Presentation at DMRN+7

The Digital Music Research Network 1-day workshop was held on Tuesday 18th of December at the Queen Mary University of London. The workshop included invited and contributed talks, and poster sessions. In my talk I provided an overview of the project, the main goals and background, a brief summary of Semantic Web technologies, and then discussed a shared vocabulary for audio features in more detail. The final part of the talk was reserved for a practical demonstration of the Sonic Annotator Web Application, in which Mel Frequency Cepstral Coefficients were extracted from an uploaded audio file (in this case Fela Kuti's song Gentleman).

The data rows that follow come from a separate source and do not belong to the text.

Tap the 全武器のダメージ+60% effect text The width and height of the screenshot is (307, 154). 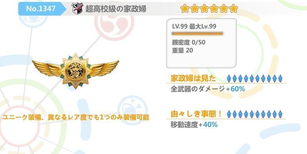pos(208,89)
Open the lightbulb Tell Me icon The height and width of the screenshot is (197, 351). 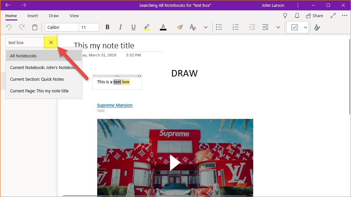(x=285, y=16)
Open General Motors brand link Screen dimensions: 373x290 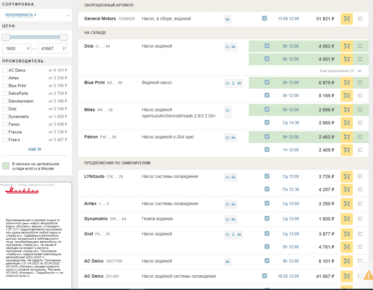point(100,19)
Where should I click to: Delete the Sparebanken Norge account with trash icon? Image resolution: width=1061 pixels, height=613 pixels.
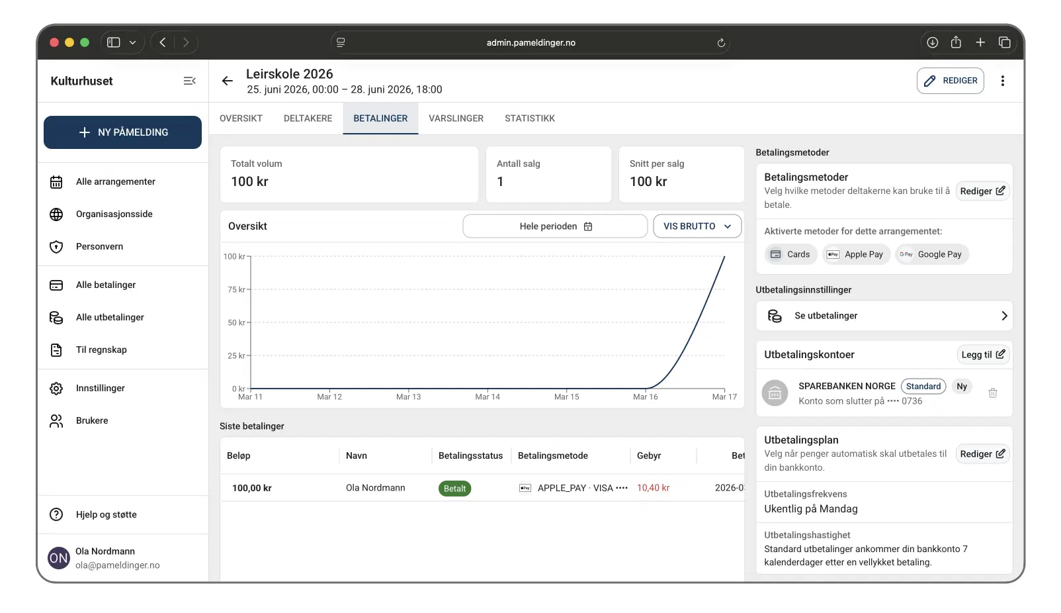click(992, 393)
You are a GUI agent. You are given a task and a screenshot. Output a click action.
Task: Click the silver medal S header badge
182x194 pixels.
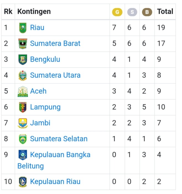click(x=132, y=12)
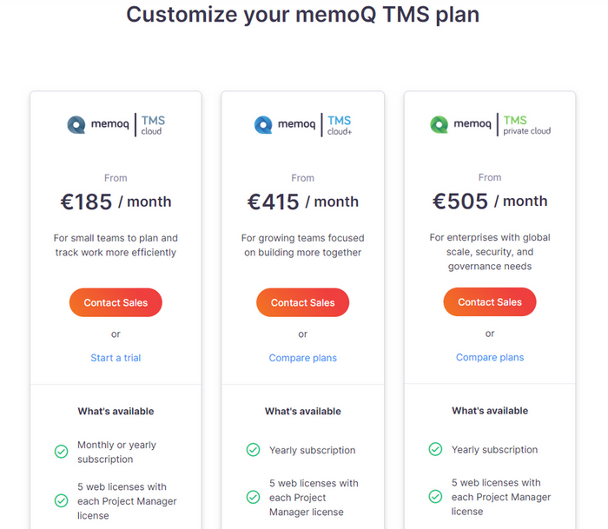
Task: Open the Start a trial link
Action: 116,358
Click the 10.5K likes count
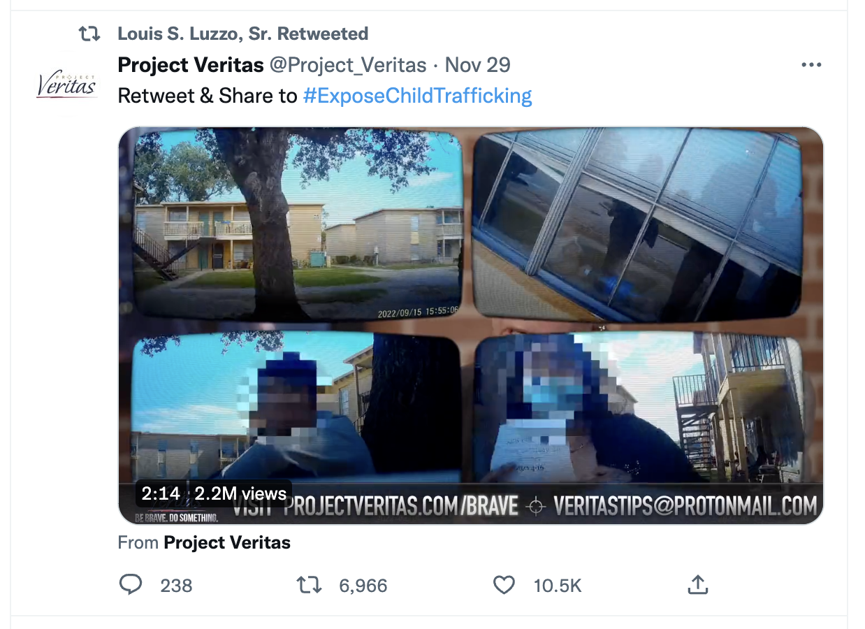The height and width of the screenshot is (629, 865). coord(558,585)
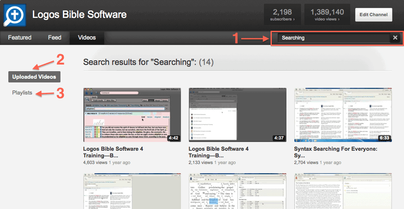Viewport: 404px width, 209px height.
Task: Click the Logos Bible Software channel logo
Action: pos(15,15)
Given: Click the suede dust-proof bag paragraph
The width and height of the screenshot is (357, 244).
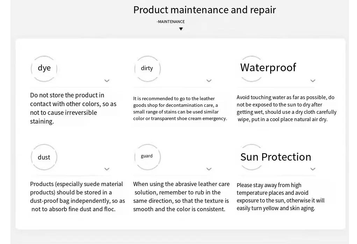Looking at the screenshot, I should pos(77,197).
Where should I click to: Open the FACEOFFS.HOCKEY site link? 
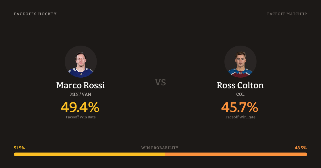(35, 14)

SAWA, implemented by Gy├Ârgy Fazekas, is a web application that uses the Vamp Plugins to extract user chosen features and can return the results in a few formats, including RDF. The uploaded file can be identified using MusicDNS fingerprint and MusicBrainz. This enables the file to be linked with related resources, including the MusicBrainz and DBTune databases, and the BBC page of the artist. The user can then download the RDF file after the extraction is completed and open it in the Sonic Visualiser application. In the demonstration I compared MFCCs extracted with 3 different tools: SAWA, LibXtract and the bextract command line tool from the Marsyas toolkit, in order to illustrate one of the complications we are faced with while developing a shared vocabulary for audio features. It is difficult to know whether the same features computed by different tools are interchangeable and compatible. From the simple comparison experiment, it was obvious that all the 3 sets of MFCCs of the same track were distinctly different. This raises the issue of how to annotate features that are equivalent in theory, but in practice produce significantly divergent results.

The slides of the presentation are available in the publications section of this website.